Meta on Thursday revealed that it disrupted three covert influence operations originating from Iran, China, and Romania during the first quarter of 2025.
“We detected and removed these campaigns before they were able to build authentic audiences on our apps,” the social media giant said in its quarterly Adversarial Threat Report.
This included a network of 658 accounts on Facebook, 14 Pages, and two accounts on Instagram that targeted Romania across several platforms, including Meta’s services, TikTok, X, and YouTube. One of the pages in question had about 18,300 followers.
The threat actors behind the activity leveraged fake accounts to manage Facebook Pages, direct users to off-platform websites, and post comments on posts by politicians and news entities. The accounts masqueraded as locals living in Romania and posted content related to sports, travel, or local news.
While a majority of these comments did not receive any engagement from authentic audiences, Meta said these fictitious personas also had a corresponding presence on other platforms in an attempt to make them look credible.
“This campaign showed consistent operational security (OpSec) to conceal its origin and coordination, including by relying on proxy IP infrastructure,” the company noted. “The people behind this effort posted primarily in Romanian about news and current events, including elections in Romania.”
A second influence network disrupted by Meta originated from Iran and targeted Azeri-speaking audiences in Azerbaijan and Turkey across its platforms, X, and YouTube. It consisted of 17 accounts on Facebook, 22 FB Pages, and 21 accounts on Instagram.
The counterfeit accounts created by the operation were used to post content, including in Groups, manage Pages, and comment on the network’s own content so as to artificially inflate the popularity of the network’s content. Many of these accounts posed as female journalists and pro-Palestine activists.
“The operation also used popular hashtags like #palestine, #gaza, #starbucks, #instagram in their posts, as part of its spammy tactics in an attempt to insert themselves in the existing public discourse,” Meta said.
“The operators posted in Azeri about news and current events, including the Paris Olympics, Israel’s 2024 pager attacks, a boycott of American brands, and criticisms of the U.S., President Biden, and Israel’s actions in Gaza.”
The activity has been attributed to a known threat activity cluster dubbed Storm-2035, which Microsoft described in August 2024 as an Iranian network targeting U.S. voter groups with “polarizing messaging” on presidential candidates, LGBTQ rights, and the Israel-Hamas conflict.
In the intervening months, artificial intelligence (AI) company OpenAI also revealed that it banned ChatGPT accounts created by Storm-2035 to weaponize its chatbot for generating content to be shared on social media.
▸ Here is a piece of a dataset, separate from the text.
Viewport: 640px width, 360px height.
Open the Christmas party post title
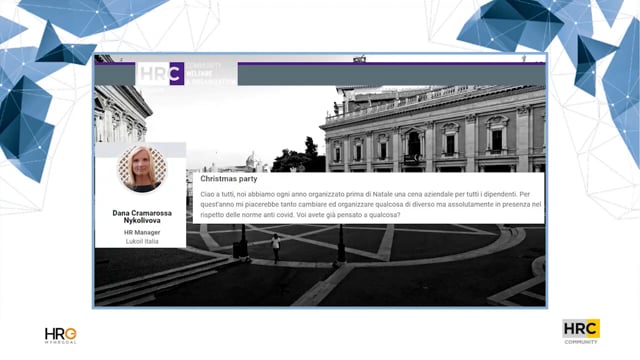pos(229,179)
Lastly, Meta revealed that it removed 157 Facebook accounts, 19 Pages, one Group, and 17 accounts on Instagram to target audiences in Myanmar, Taiwan, and Japan. The threat actors behind the operation have been found to use AI to create profile photos and run an “account farm” to spin up new fake accounts.
The Chinese-origin activity encompassed three separate clusters, each reposting other users’ and their own content in English, Burmese, Mandarin, and Japanese about news and current events in the countries they targeted.
“In Myanmar, they posted about the need to end the ongoing conflict, criticized the civil resistance movements and shared supportive commentary about the military junta,” the company said.
“In Japan, the campaign criticized Japan’s government and its military ties with the U.S. In Taiwan, they posted claims that Taiwanese politicians and military leaders are corrupt, and ran Pages claiming to display posts submitted anonymously — in a likely attempt to create the impression of an authentic discourse.”